* [REQUEST]:
Can you give the listing below again with "Image resolution" swapped for "Screen size" and everything else unchanged, leaving out the pictures?

* [DATA SHOWN]:
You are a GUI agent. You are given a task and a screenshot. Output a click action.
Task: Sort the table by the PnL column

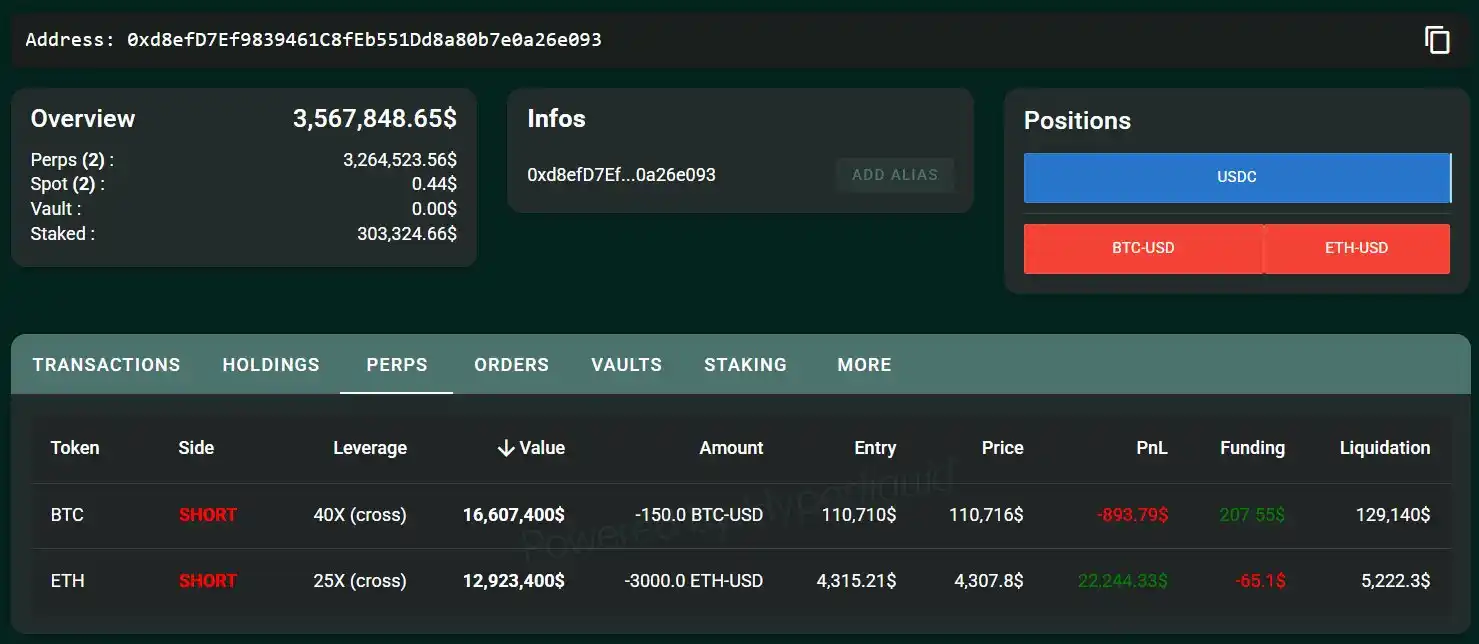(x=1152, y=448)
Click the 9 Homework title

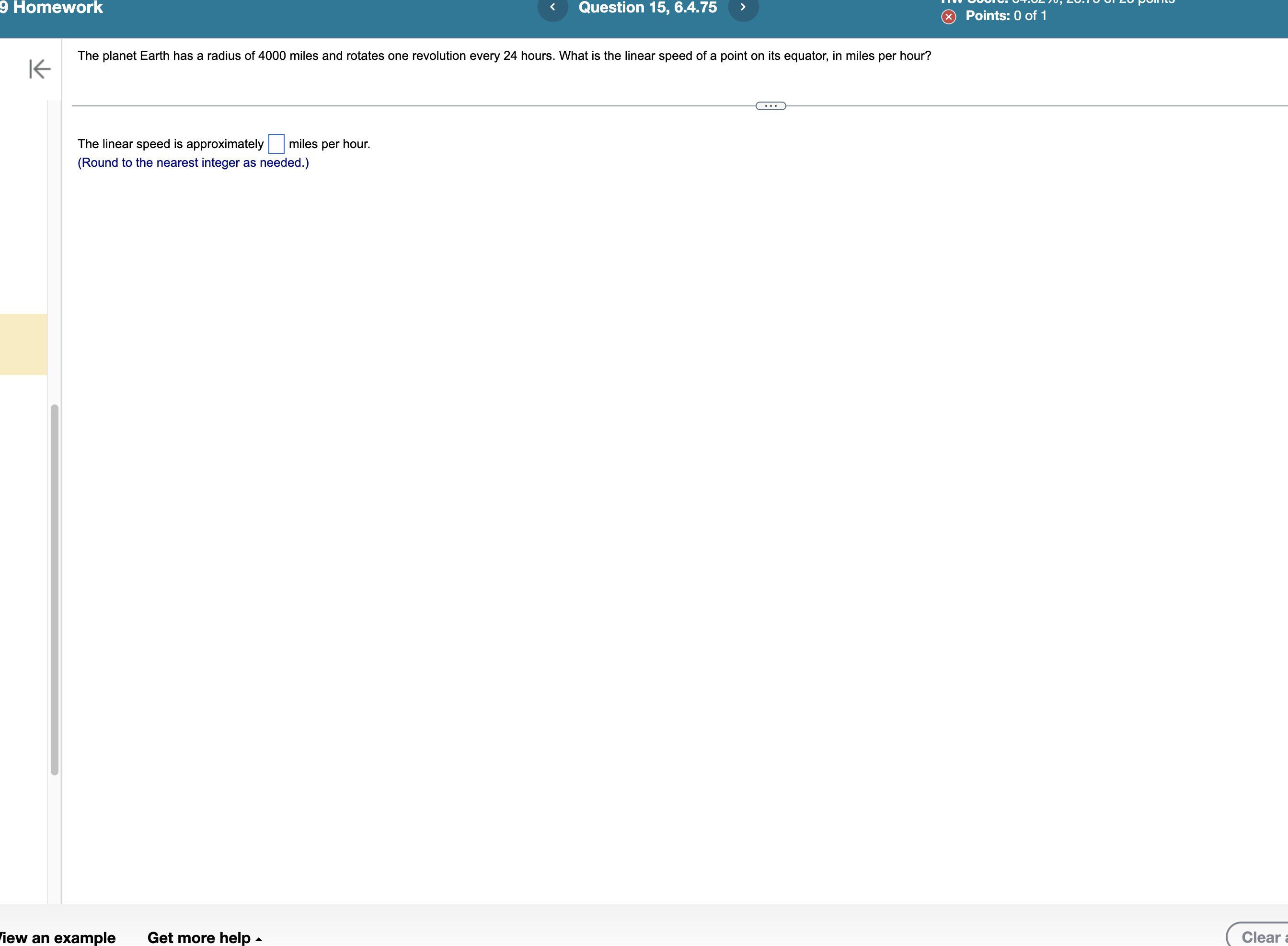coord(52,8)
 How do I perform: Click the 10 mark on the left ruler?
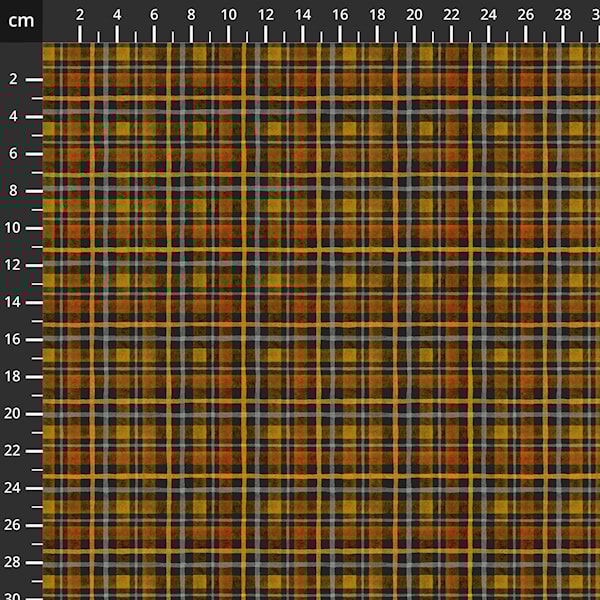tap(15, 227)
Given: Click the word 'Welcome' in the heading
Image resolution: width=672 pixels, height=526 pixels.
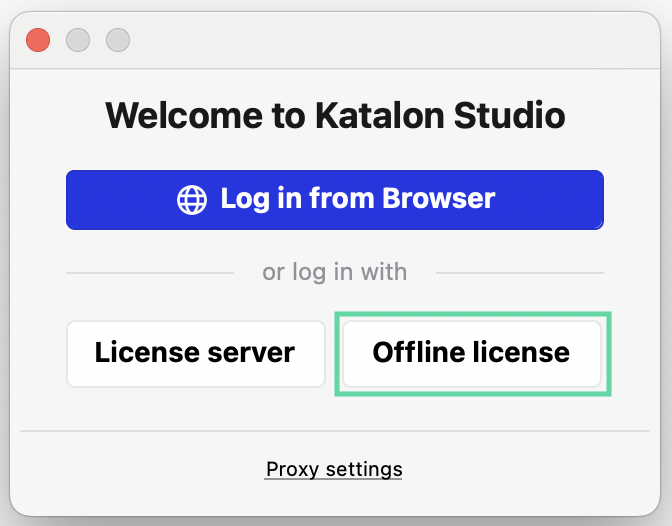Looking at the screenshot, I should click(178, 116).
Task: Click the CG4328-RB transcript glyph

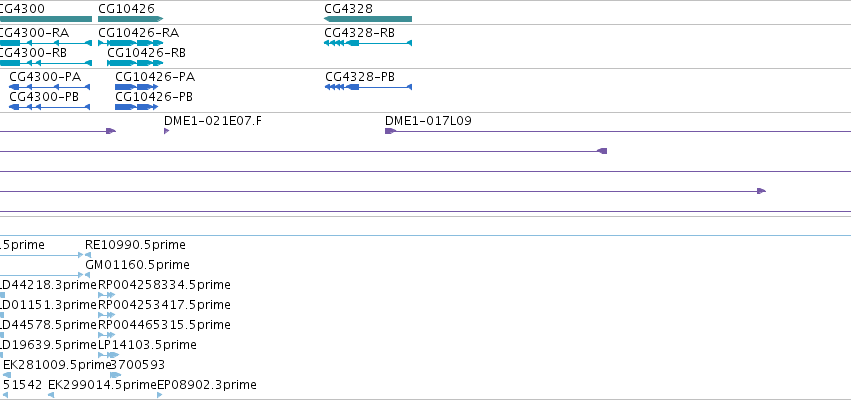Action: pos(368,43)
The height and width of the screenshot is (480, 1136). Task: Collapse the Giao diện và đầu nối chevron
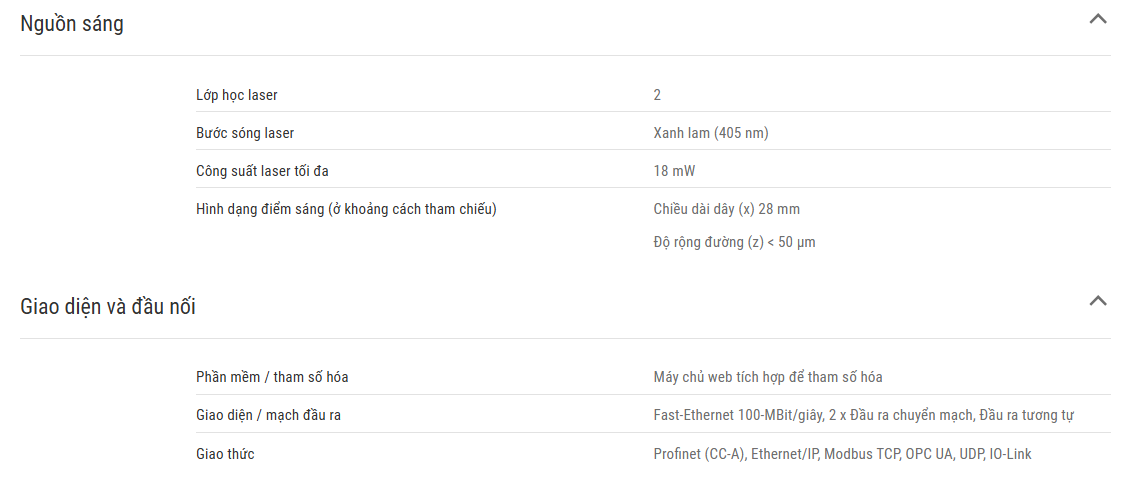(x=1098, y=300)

* [FINAL RESULT]:
You are a GUI agent. You are given a task and a screenshot. Output a click action.
Task: Sort the table by the PnL column

(x=1152, y=448)
Click the 9 Homework title

coord(52,8)
 How do I perform: Click the 10 mark on the left ruler?
tap(15, 227)
Given: Click the word 'Welcome' in the heading
Screen size: width=672 pixels, height=526 pixels.
Looking at the screenshot, I should click(178, 116).
Task: Click the CG4328-RB transcript glyph

Action: pos(368,43)
The height and width of the screenshot is (480, 1136). Task: Collapse the Giao diện và đầu nối chevron
(x=1098, y=300)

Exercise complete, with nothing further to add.